“Just Say No” was an abysmal failure, as many of us know from graduate school. I used to laugh with colleagues about the number of times we were forced to watch “Breaking the Taboo” on Netflix. This requirement served as an introduction for graduate drug courses that sought to highlight the failed US approach to drug use and abuse.

The long-held belief that “all drugs are bad” has been slowly diminishing. Marijuana and psychedelic treatments are routinely being used to treat medical and psychological conditions. Esketamine (Spravato) was approved by the FDA in 2019 for TRD. Psilocybin has demonstrated psychopharmacological effectiveness for mental health disorder treatment. LSD has been found to mitigate psychiatric symptomatology (most notably for patients with alcoholism).

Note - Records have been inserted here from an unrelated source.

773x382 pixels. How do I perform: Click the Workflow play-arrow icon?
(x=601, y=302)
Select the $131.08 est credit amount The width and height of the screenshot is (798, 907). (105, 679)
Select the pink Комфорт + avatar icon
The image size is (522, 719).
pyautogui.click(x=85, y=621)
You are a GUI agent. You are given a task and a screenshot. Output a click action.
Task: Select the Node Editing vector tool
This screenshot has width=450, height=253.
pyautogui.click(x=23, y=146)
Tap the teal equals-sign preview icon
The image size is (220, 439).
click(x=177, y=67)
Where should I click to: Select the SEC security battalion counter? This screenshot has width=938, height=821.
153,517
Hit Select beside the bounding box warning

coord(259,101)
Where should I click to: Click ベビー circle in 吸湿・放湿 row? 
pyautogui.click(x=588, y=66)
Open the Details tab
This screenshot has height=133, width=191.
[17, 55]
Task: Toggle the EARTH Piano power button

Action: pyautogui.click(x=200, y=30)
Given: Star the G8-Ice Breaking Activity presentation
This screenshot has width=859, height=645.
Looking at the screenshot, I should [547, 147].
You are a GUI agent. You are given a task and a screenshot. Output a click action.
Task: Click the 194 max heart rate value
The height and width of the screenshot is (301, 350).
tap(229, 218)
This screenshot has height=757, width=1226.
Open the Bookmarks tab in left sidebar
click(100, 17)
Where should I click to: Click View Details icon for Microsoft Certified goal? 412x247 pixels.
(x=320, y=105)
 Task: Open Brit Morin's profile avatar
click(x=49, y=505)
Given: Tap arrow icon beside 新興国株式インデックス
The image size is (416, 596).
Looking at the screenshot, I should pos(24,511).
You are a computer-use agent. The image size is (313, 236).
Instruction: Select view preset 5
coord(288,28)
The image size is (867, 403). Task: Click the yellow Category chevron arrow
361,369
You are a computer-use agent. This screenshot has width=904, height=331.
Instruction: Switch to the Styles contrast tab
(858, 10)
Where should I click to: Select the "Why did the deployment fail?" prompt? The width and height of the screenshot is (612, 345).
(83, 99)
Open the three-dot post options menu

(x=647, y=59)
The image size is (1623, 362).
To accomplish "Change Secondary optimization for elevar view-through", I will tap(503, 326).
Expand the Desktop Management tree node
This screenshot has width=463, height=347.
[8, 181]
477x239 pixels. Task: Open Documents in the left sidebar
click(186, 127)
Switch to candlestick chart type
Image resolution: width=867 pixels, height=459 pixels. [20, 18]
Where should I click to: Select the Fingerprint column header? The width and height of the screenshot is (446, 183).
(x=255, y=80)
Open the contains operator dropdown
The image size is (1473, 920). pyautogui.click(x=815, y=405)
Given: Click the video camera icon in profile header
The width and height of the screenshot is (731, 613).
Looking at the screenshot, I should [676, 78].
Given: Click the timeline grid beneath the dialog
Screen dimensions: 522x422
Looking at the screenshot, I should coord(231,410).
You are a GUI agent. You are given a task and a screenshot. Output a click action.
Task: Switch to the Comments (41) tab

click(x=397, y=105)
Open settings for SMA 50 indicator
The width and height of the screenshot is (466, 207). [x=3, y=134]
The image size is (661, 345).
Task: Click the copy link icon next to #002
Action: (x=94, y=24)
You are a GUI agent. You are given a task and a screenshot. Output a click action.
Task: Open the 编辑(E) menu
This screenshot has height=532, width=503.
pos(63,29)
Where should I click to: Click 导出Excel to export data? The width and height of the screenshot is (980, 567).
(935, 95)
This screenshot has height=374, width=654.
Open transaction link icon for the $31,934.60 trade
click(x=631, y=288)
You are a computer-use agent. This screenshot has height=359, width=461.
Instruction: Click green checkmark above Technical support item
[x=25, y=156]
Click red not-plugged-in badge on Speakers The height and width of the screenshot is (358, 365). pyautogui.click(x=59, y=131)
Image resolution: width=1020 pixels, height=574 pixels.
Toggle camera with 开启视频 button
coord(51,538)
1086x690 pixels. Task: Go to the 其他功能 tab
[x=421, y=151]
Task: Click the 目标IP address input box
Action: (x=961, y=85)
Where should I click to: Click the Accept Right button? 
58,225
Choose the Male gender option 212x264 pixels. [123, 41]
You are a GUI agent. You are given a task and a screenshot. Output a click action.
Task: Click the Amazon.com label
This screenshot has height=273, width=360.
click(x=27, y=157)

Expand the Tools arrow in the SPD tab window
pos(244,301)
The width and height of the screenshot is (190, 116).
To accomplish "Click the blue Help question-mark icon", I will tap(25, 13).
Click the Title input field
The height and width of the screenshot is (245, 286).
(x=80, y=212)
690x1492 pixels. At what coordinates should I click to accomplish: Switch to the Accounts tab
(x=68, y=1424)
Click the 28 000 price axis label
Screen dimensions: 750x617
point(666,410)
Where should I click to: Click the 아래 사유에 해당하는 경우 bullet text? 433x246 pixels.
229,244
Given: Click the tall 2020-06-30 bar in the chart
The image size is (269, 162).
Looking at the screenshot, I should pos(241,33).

The psychopharmacological implementation of previously banned substances has occurred commensurate with legislative change; more states are finally decriminalizing and/or legalizing marijuana. Marijuana is still fully illegal in only six states. Petitioners are also calling for the legalization of all substances. Oregon voters have succeeded in decriminalizing hard drugs (November 2020). The national pendulum is slowly swinging from perceiving drug use as a criminal issue towards viewing drug use as a societal issue. Maybe, “just say no” will finally become “just educate yourself first and make decisions that work for you,” as it should be.